Personal information
- Born: March 12, 1998 (age 28) Syracuse, New York, U.S.
- Listed height: 6 ft 7 in (2.01 m)
- Listed weight: 235 lb (107 kg)

Career information
- High school: Our Lady of Mount Carmel (Essex, Maryland); Baltimore City College (Baltimore, Maryland); Millwood School (Midlothian, Virginia);
- College: Hampton (2018–2020); Xavier (2020–2022); Old Dominion (2022–2023);
- NBA draft: 2023: undrafted

Career highlights
- NIT champion (2022); First-team All-Big South (2020);

= Ben Stanley =

American basketball player (born 1998)

Benjamin Alfred Stanley (born March 12, 1998) is an American professional basketball player for LTH CASTINGS SKOFJA LOKA of the Slovenian Basketball League. He played college basketball for the Hampton Pirates, Xavier Musketeers and the Old Dominion Monarchs.

==Early life==
Stanley was born in Syracuse, New York and moved with his family to Baltimore, Maryland while in fifth grade. He played basketball for Our Lady of Mount Carmel School in Essex, Maryland for two years and Baltimore City College for one year. After reclassifying to the 2017 class, Stanley transferred to Millwood School in Midlothian, Virginia.
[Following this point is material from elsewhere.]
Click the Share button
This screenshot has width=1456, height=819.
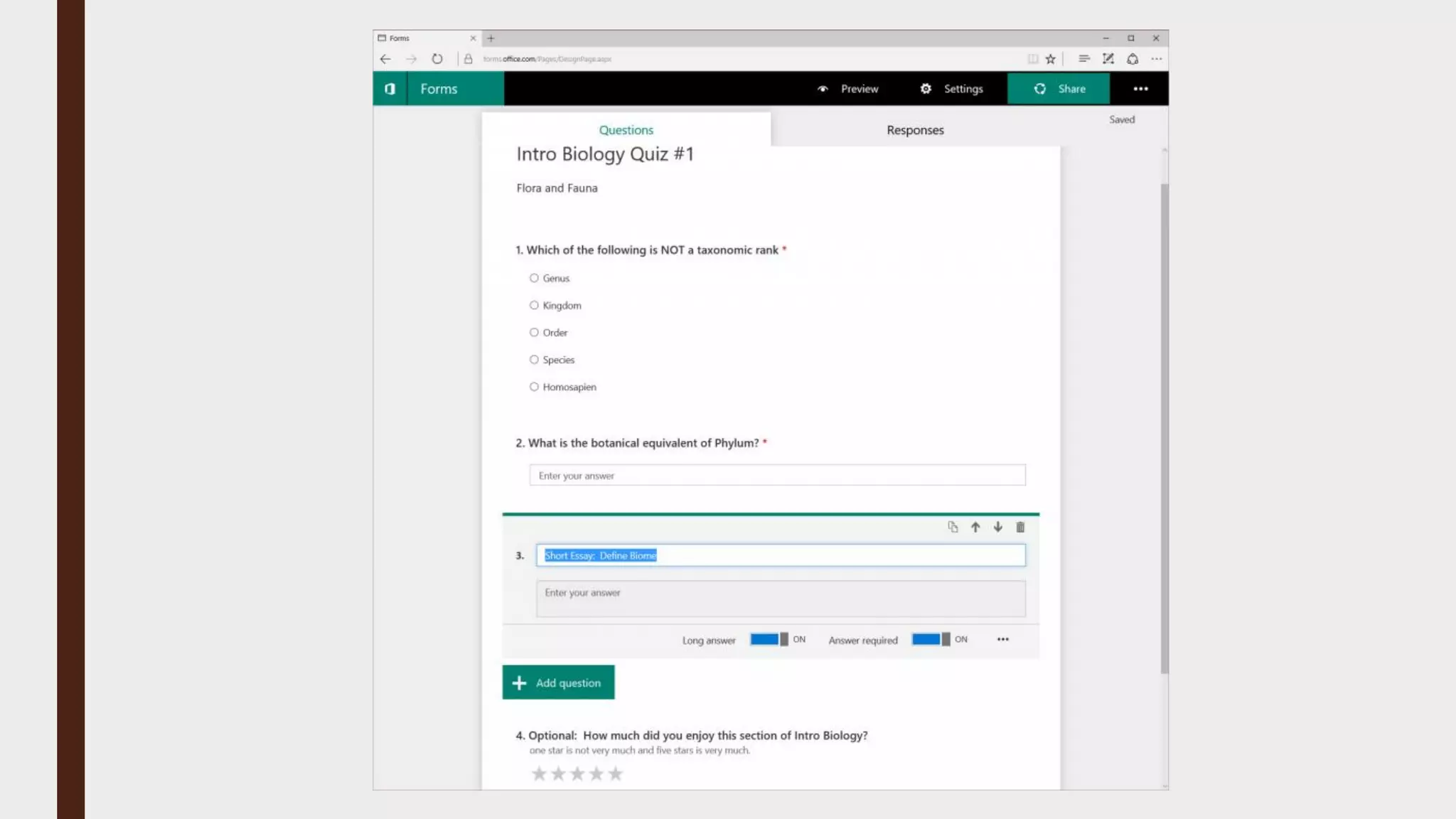pyautogui.click(x=1059, y=89)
In his senior season, he averaged 15 points, eight rebounds and three assists per game. Stanley competed for Maryland 3D and Team Loaded on the Amateur Athletic Union circuit. He chose to play college basketball for Hampton over scholarship offers from Longwood, Maryland Eastern Shore and Wagner, among others.

==College career==
===Hampton===
Stanley was forced to redshirt his first season at Hampton because of transcript issues. During his redshirt year, he became more comfortable handling the ball with his right hand. Stanley came off the bench in his freshman season, averaging 4.4 points and 2.9 rebounds per game. He became a regular starter as a sophomore and was placed in a leading role after Jermaine Marrow was sidelined with a broken hand in November 2019. On December 5, Stanley scored a career-high 40 points and grabbed 11 rebounds in a 94–91 overtime loss to Howard. On December 28, he recorded 33 points, six rebounds, five blocks and three assists in a 70–67 win over Saint Peter's. Stanley and Jermaine Marrow were labeled the "best scoring duo in college basketball" by HBCU Gameday. In his sophomore season, he averaged 22 points, 7.2 rebounds and 1.5 blocks per game and shot 57.4 percent from the field, earning First Team All-Big South honors. Stanley ranked ninth in the NCAA Division I in scoring. On July 7, 2020, he entered the NCAA transfer portal. He also declared for the 2020 NBA draft before withdrawing.

===Xavier===
On July 29, 2020, Stanley announced that he would continue his college career at Xavier, choosing the Musketeers over offers from Dayton and Oregon, among others. He filed a waiver for immediate eligibility.

===Old Dominion===
On April 28, 2022, Stanley announced that he would continue his college career at Old Dominion.

==Professional career==
After going undrafted in the 2023 NBA draft, Stanley signed with the Grand Rapids Gold on October 28, 2024. However, he was waived on November 4.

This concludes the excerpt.